Dear OncoLink "Ask The Experts,"
I recently had a colposcopy for a CIN abnormal pap. I was told I had 3 suspicious lesions. An endocervical curettage (ECC) was also done. The biopsy report states the (ECC) was "non-diagnostic" as well as one biopsy. What exactly does "non-diagnostic" mean? My family physician did this procedure. He recommended cryotherapy. I was told cryotherapy was not a very reliable treatment since the depth could not be well controlled and no sample exists for testing. Should I see a specialist to make sure? 

Answer

Christina S. Chu, MD, Assistant Professor of the Division of Gynecologic Oncology at the University of Pennsylvania Health System, responds:

"Non-diagnostic" usually means that the amount of tissue obtained was too small to make an accurate diagnosis.
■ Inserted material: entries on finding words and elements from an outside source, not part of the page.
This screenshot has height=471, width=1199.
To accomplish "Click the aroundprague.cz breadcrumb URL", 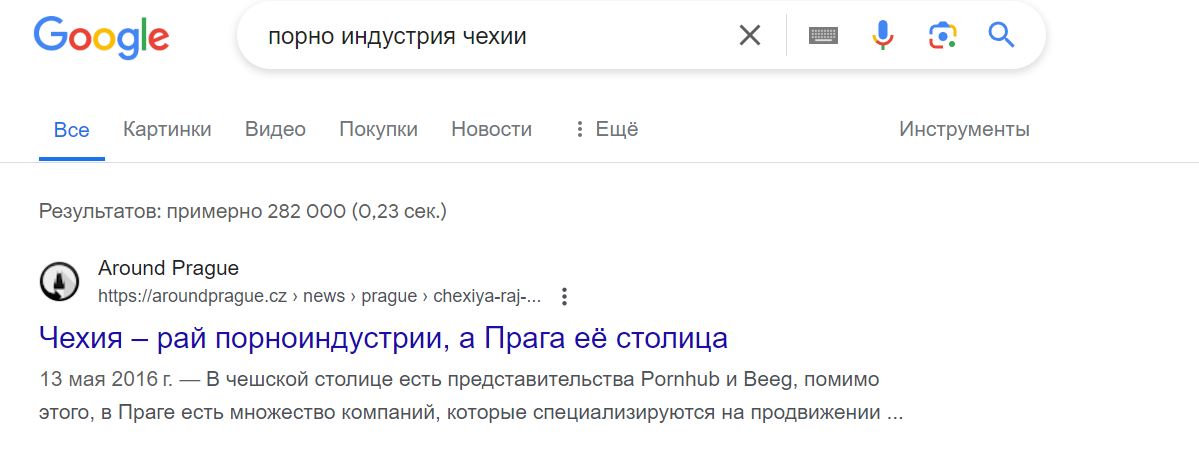I will 320,297.
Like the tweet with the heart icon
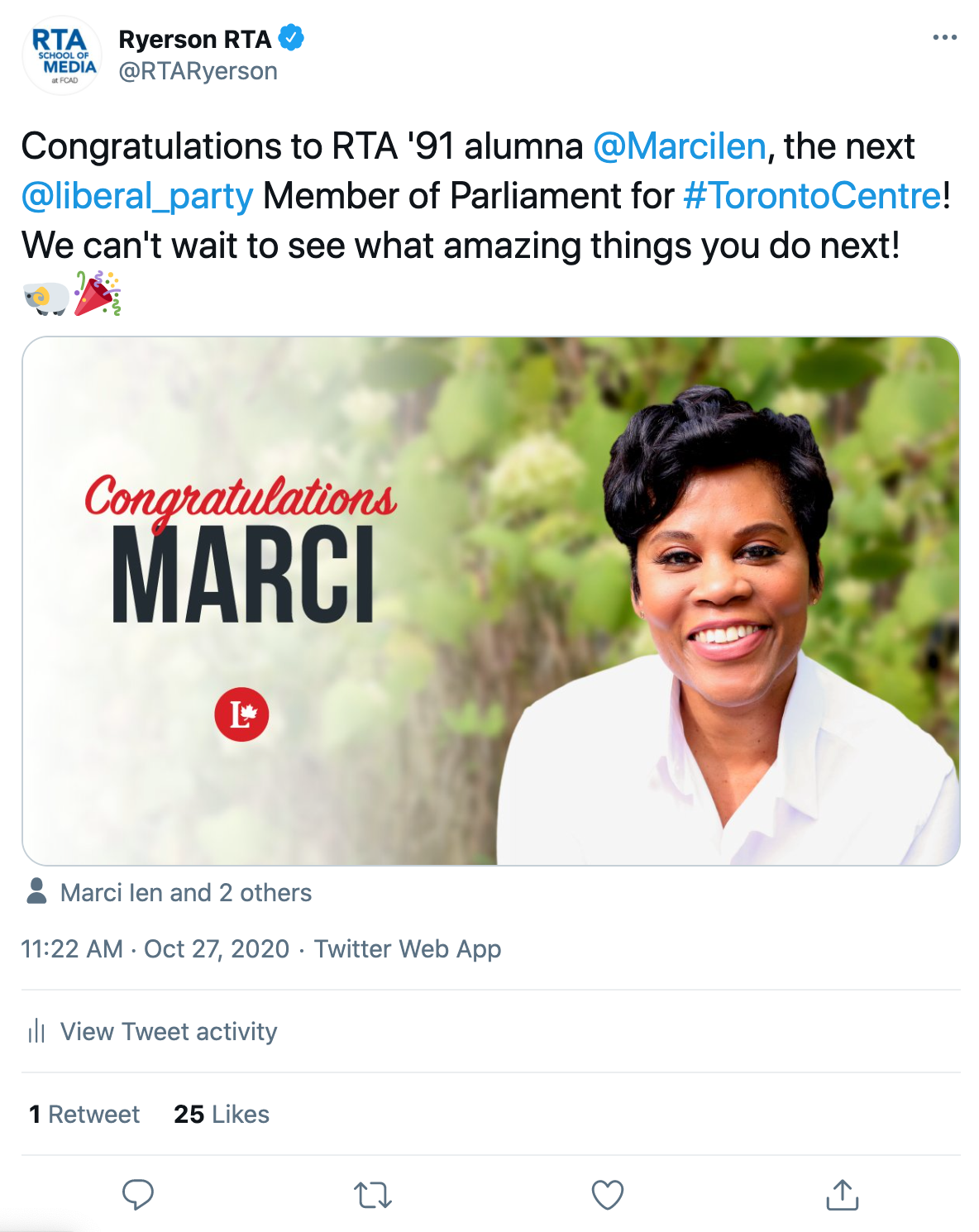This screenshot has width=979, height=1232. click(x=608, y=1195)
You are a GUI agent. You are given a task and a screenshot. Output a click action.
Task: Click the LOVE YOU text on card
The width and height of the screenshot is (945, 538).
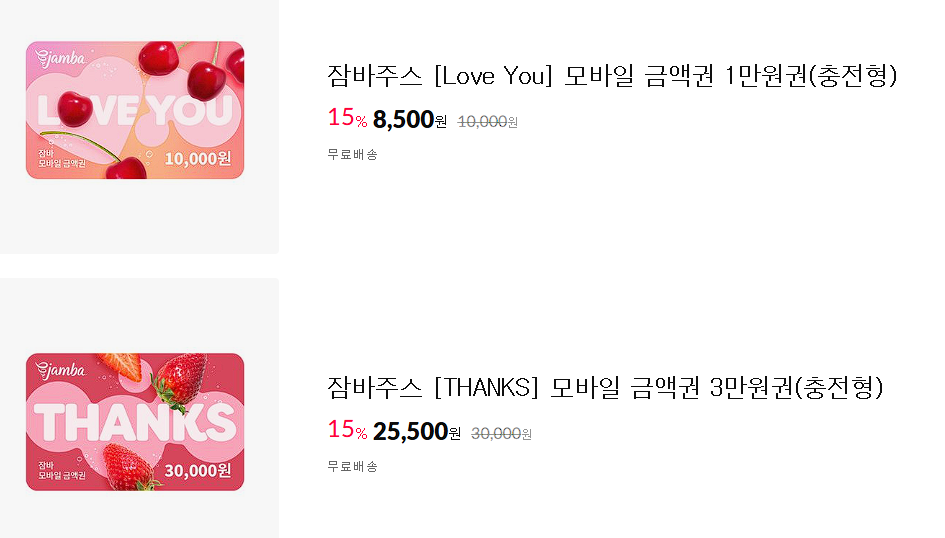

While cryotherapy and loop electrocautery excision procedure (LEEP) are both commonly practiced therapy for CIN II, I believe that you are right to be concerned about the non-diagnostic biopsies, especially the ECC. The standard recommendation at this point would be to have a repeat ECC before undergoing any procedure on the cervix. This is because if there is a more serious abnormality on the ECC, a LEEP or cone biopsy may be required (in other words, cryotherapy might not be the appropriate treatment). Though it is a commonly used treatment, in our practice, we rarely perform cryotherapy for the very reasons that you mentioned. If you are uncomfortable with your current physician, I would suggest you see a gynecologist who is experienced in colposcopy and the treatment of CIN disease of the cervix.